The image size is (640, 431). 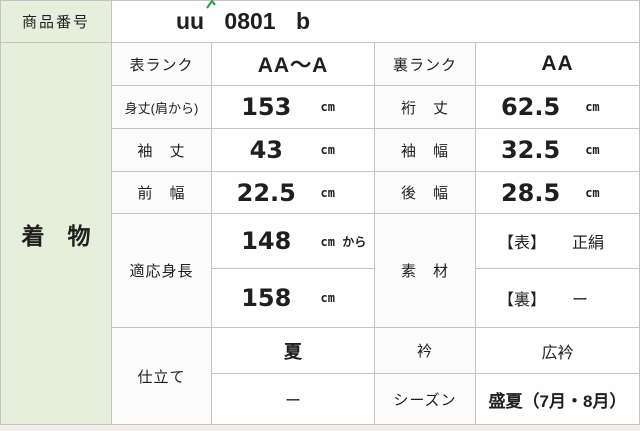 What do you see at coordinates (558, 241) in the screenshot?
I see `material-front-cell: 【表】 正絹` at bounding box center [558, 241].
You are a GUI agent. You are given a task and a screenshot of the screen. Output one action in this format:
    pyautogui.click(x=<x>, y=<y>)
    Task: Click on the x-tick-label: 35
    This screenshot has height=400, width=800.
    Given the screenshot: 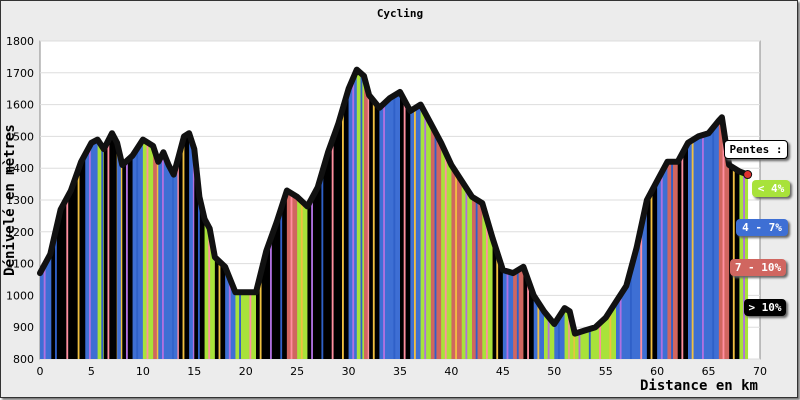 What is the action you would take?
    pyautogui.click(x=400, y=372)
    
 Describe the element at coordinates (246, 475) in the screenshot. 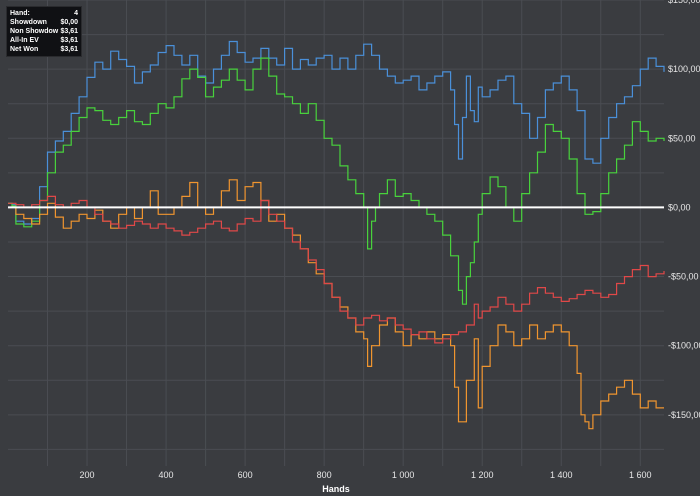

I see `x-tick-label: 600` at that location.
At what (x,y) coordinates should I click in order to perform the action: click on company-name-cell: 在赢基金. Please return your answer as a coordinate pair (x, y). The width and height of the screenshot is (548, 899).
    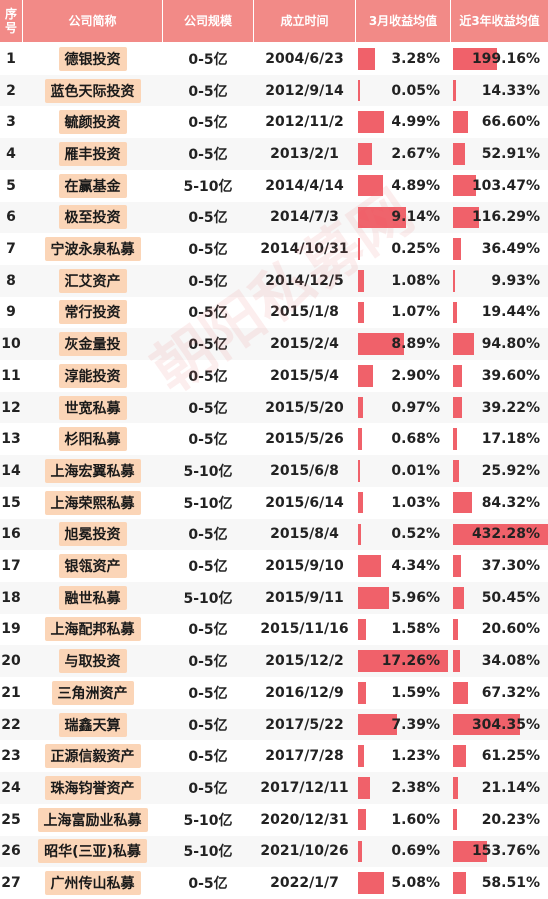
•••
### Problem details
Can you echo the lines starting at the one that contains "Describe the element" and ending at the last line of the records, leaving the pictures out?

### Exercise answer
 Describe the element at coordinates (246, 475) in the screenshot. 

I see `x-tick-label: 600` at that location.
At what (x,y) coordinates should I click in order to perform the action: click on company-name-cell: 在赢基金. Please return your answer as a coordinate pair (x, y). The width and height of the screenshot is (548, 899).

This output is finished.